TASK DIRECTIONS: Find all lines below containing the string "Kreo" and return them.

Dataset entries

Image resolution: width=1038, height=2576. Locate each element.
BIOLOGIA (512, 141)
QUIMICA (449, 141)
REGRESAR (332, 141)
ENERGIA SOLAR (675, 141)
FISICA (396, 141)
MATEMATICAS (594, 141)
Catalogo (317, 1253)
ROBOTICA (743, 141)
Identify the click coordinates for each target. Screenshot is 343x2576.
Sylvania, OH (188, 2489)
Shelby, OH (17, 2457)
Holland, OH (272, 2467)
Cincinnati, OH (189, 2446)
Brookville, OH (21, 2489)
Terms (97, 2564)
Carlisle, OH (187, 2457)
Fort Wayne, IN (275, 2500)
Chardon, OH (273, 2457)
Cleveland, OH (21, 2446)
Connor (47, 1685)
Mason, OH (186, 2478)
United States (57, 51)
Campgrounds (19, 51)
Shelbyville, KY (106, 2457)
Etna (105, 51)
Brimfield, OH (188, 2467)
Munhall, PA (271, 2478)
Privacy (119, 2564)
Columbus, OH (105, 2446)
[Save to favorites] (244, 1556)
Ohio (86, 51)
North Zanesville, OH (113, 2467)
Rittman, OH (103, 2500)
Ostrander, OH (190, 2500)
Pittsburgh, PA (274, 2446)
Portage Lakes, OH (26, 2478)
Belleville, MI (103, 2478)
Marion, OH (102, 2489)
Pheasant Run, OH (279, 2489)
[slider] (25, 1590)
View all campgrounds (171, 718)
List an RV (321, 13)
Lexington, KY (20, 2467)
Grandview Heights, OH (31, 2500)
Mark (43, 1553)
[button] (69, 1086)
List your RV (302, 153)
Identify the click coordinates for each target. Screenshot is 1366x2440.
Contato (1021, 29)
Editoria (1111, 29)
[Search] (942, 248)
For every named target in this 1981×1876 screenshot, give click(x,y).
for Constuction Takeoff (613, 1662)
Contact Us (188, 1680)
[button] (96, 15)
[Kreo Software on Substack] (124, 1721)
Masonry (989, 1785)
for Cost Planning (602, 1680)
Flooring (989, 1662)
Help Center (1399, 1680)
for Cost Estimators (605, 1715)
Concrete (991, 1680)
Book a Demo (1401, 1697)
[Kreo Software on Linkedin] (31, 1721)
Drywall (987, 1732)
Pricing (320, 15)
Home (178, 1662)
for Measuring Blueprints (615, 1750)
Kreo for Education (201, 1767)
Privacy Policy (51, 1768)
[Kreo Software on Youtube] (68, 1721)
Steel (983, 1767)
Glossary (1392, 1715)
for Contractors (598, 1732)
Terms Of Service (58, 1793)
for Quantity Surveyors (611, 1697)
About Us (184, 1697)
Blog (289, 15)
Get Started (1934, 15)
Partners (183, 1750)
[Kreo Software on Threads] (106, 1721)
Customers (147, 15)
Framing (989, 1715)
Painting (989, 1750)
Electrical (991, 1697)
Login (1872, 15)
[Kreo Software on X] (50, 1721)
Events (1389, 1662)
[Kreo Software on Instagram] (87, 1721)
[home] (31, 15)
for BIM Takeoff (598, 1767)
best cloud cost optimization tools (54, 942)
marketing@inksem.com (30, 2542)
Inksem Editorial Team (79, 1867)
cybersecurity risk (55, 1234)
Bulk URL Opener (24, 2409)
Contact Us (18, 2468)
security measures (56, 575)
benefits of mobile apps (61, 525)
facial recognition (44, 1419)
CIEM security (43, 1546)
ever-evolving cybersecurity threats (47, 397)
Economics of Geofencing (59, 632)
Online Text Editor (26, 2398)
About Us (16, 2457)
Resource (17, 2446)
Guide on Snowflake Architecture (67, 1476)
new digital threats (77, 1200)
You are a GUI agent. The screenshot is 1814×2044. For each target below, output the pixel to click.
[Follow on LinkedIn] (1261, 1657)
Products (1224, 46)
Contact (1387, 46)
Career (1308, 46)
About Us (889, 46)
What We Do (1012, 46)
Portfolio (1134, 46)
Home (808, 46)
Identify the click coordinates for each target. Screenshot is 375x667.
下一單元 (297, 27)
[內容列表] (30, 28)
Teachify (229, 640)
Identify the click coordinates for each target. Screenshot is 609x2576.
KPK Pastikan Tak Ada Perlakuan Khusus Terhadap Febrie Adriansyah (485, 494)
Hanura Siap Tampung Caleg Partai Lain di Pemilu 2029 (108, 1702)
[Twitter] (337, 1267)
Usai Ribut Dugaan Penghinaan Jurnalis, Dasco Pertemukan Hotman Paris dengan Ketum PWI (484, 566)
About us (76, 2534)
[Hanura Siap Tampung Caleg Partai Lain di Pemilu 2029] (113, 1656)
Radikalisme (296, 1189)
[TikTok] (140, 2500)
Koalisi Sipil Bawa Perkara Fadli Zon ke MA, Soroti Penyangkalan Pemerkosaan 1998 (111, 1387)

RESULT OF THE TASK:
[Kreo Software on Substack] (124, 1721)
[Kreo Software on Linkedin] (31, 1721)
Kreo for Education (201, 1767)
[Kreo Software on Youtube] (68, 1721)
[Kreo Software on Threads] (106, 1721)
[Kreo Software on X] (50, 1721)
[Kreo Software on Instagram] (87, 1721)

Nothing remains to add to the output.